Vanguard Takes Two Steps Forward, One Step Back
We’re established critics of the “more managers is better” philosophy that Vanguard has applied to many of its actively managed funds, so we applauded the fund giant’s March 20 announcement that it would be cutting loose two managers from its Explorer fund. It’s a small step in the right direction, but manager bloat remains a concern.
Vanguard axed two long-tenured sub-advisers—Granahan Investment Management and Kalmar Investment Advisers—while adding a new manager, ClearBridge Investments. The move trims the Explorer sub-adviser ranks at Explorer from six to five, and comes after the December firing
of another management group, Chartwell Investment Partners. Kalmar may have seen the writing on the wall when it was removed from Morgan Growth
in early 2016.
Explorer, a small- and mid-cap growth stock fund, has utilized a multimanager approach since 1990. The approximately 25% of fund assets managed by Granahan and Kalmar will be reallocated to Stephens Investment Management Group (SIMG), ClearBridge and Vanguard’s Quantitative Equity Group (QEG).

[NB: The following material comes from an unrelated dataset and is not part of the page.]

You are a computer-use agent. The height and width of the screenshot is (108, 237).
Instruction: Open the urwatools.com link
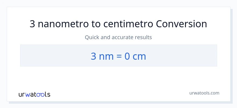(x=204, y=93)
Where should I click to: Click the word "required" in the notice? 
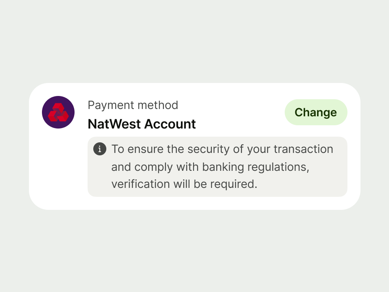pyautogui.click(x=234, y=184)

Assets are not equally allocated among the five remaining sub-advisers: Wellington Management Company manages 34%, QEG 18%, Arrowpoint Asset Management 15%, ClearBridge 15% and SIMG 14%. About 4% of the portfolio is in cash.
The fresh face, ClearBridge, is a New York-based firm that was founded in 1962, and its small-/mid-cap team will invest the firm’s portion of Explorer’s assets in quality growth companies that are category leaders (or demonstrate the potential to become market leaders). Day-to-day management will be overseen by four ClearBridge fund managers.
As of December 31, 2016, ClearBridge had $97 billion invested in nearly 1,200 companies, with a bent toward tech, health care and consumer stocks.
So after years of sitting on its hands, it appears that Vanguard is continuing to be “active” with its management of the fund after giving the pink slip to Chartwell last December and Century Capital Management in January 2016. We’d also note that only one of Vanguard’s directors owns shares in Explorer; disappointing to see, but appropriate given how poorly the fund has performed compared to its benchmark over time (see chart below).
Explorer has long been dragged down by multiple sub-advisers, and in the past, Vanguard opted to add additional managers rather than shut the fund down to limit assets. While the recent firings are a step in the right direction, there are still too many chefs in Explorer’s kitchen from where we sit; 12 managers from five different firms means no single manager can add too much of a performance pop.
Note: Chart shows relative performance of Vanguard Explorer versus Russell 2500 Growth index. Sources: Adviser Investments, Morningstar.
But Vanguard putting a manager-heavy fund on a diet is only one part of the story. This firing is a huge blow to both Granahan and Kalmar. According to Explorer’s previous prospectus, Granahan managed $3.1 billion as a firm as of October 31, 2016, while Kalmar oversaw $2.2 billion. Each firm managed 13% of Explorer’s $11.9 billion portfolio, or $1.5 billion. Which is to say, their relationships with Vanguard, which in Granahan’s case stretches back to 1990, was a huge chunk of their business.
Of course, Vanguard’s obligation is to its funds’ shareholders—not to the sub-advisers picking stocks for those funds—and Vanguard has a record of being a long-term partner with the firms it hires. This is a good reminder that even patient clients don’t stick around forever. Granahan and Kalmar just saw their largest client pack up and leave.
And we’re still unconvinced that the multimanager approach is a winner. Why invest in Explorer to get worse than index-like returns while paying active management fees? Count us out.